Capitol Punishments: Manufactured outrage formula

A week of sinister tantrums over FDA inspectors and public university funding.
Illustration: Ghosts and ghouls are shown swarming about the Wisconsin Capitol. Illustration by Maggie Denman.
Illustration: Ghosts and ghouls are shown swarming about the Wisconsin Capitol. Illustration by Maggie Denman.

A week of sinister tantrums over FDA inspectors and public university funding.

Each week in Wisconsin politics brings an abundance of bad policies, bad takes, and bad actors. In our recurring feature, Capitol Punishments, we bring you the week’s highlights (or low-lights) from the state Legislature and beyond.

A bunch of babies

If you have read or listened to any news or have an infant, you are well aware there’s a formula shortage. Maybe the phrase “formula shortage” doesn’t fully convey the urgency of the situation: people cannot find food for their babies. Yet all five members of Wisconsin’s Republican Congressional delegation voted against a bill this week to provide more funding to the Food and Drug Administration (FDA) to address the crisis. 

The always astute U.S. Rep. Tom Tiffany, of Wisconsin’s District 7, tweeted “The Biden-Pelosi ‘solution’ to the baby formula shortage is to give FDA bureaucrats a $28 million raise? Blank checks for bureaucrats is not the formula needed to fix this crisis.”

Stored data
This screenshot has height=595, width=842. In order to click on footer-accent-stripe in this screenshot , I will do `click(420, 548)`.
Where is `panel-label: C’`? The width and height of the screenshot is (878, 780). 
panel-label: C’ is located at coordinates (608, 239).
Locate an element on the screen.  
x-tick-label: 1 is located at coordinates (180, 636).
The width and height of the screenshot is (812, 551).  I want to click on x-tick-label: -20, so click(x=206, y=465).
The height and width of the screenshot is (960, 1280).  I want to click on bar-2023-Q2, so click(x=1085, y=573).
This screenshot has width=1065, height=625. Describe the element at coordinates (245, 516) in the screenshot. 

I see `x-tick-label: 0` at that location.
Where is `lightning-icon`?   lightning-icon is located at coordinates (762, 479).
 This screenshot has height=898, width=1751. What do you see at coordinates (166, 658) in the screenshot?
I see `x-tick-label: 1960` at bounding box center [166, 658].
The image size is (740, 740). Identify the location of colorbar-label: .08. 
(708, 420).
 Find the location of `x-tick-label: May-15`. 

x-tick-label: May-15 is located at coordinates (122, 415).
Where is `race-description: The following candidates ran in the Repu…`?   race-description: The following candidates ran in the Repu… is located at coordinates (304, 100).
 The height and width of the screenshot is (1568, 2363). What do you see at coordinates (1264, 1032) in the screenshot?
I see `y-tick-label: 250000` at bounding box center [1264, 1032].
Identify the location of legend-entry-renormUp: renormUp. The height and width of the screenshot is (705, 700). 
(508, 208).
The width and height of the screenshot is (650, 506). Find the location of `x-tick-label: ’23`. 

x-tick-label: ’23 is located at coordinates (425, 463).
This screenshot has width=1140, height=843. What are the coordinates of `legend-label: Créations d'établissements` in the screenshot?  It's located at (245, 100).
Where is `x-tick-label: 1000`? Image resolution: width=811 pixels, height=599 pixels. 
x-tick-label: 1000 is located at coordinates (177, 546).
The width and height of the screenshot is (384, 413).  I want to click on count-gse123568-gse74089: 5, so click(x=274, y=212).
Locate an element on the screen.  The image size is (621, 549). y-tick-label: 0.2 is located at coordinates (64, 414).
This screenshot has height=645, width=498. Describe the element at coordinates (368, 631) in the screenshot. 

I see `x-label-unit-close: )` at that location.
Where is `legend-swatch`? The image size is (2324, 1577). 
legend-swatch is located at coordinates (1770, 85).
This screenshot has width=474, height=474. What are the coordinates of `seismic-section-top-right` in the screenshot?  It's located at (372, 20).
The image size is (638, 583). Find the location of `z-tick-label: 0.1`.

EXERCISE REQUIREMENTS
1. Quote the Capitol Punishments column from "If you have" up to and including "address the crisis.".
2. Write what comes next in the Capitol Punishments column, picking up after its last sentence.

SOLVED TASKS
1.
If you have read or listened to any news or have an infant, you are well aware there’s a formula shortage. Maybe the phrase “formula shortage” doesn’t fully convey the urgency of the situation: people cannot find food for their babies. Yet all five members of Wisconsin’s Republican Congressional delegation voted against a bill this week to provide more funding to the Food and Drug Administration (FDA) to address the crisis.

2.
Except that a) the legislation, which fortunately passed the House despite 192 Republican “no” votes does not provide a blank check. It pays for something specific: devoting more FDA inspectors to baby formula. Currently the FDA has nine—NINE—people testing formula. More inspectors would mean that the closed Similac plant in Michigan that is the source of this whole mess could pass inspection and re-start production quicker, AND in the meantime the FDA could approve international baby formula for sale in the US. 

And b) you want to punish the FDA for shutting down production of formula that literally killed two babies? You’re blaming the fire on the person who pulled the alarm. If you ask Americans of all stripes whether they want the FDA to shut down the production of proven baby-killing products, I think it’s a safe bet that the answer would be a resounding “yes.”

The FDA did its job the way it was supposed to. You could even argue that if the agency had more inspectors, it could have potentially caught the problem before two babies died, but I digress.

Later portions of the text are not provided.